══ Extracted records

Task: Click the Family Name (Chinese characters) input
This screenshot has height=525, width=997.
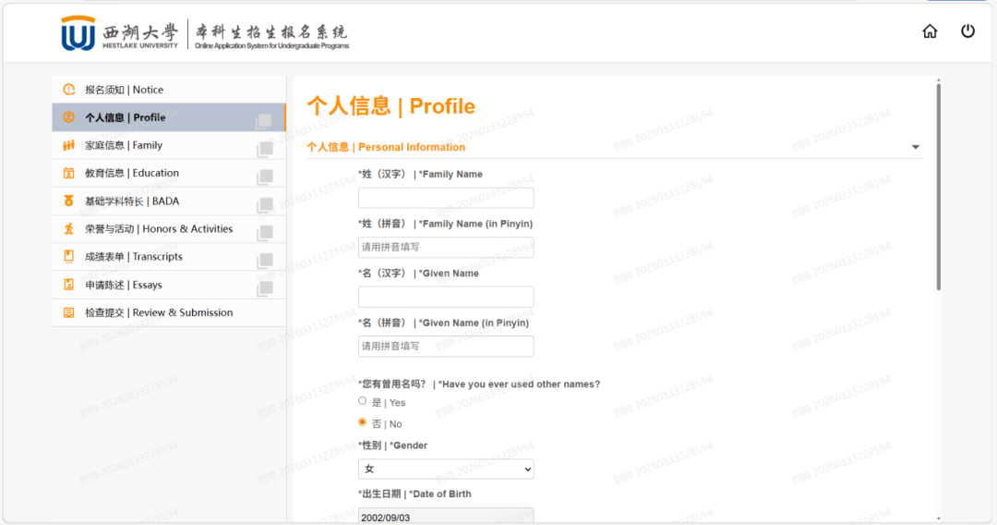Action: [x=446, y=198]
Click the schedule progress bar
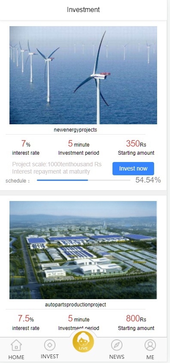The height and width of the screenshot is (363, 170). (x=83, y=180)
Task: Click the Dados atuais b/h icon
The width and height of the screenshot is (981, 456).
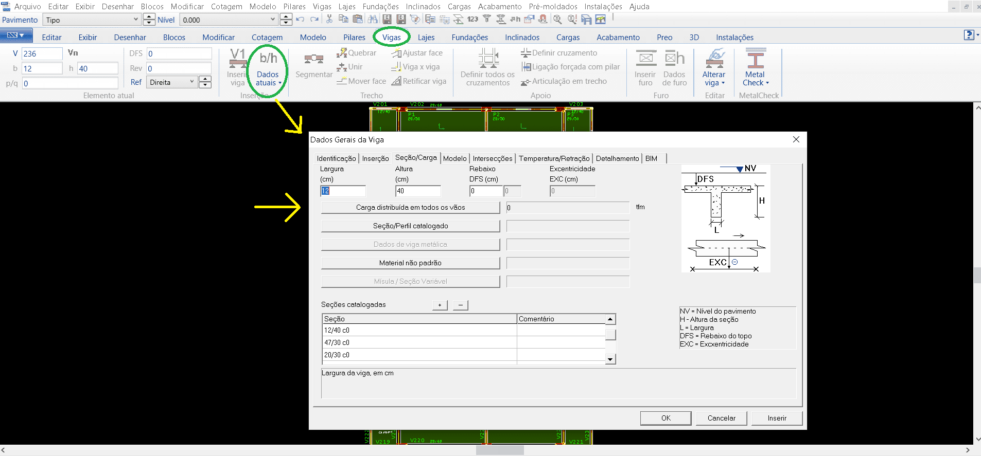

════

Exercise aim:
Make an exact copy of the listing above. Do not include the pictures.

Response to the exercise:
Task: Click the Family Name (Chinese characters) input
This screenshot has height=525, width=997.
Action: [x=446, y=198]
Click the schedule progress bar
The height and width of the screenshot is (363, 170). (x=83, y=180)
Task: Click the Dados atuais b/h icon
The width and height of the screenshot is (981, 456).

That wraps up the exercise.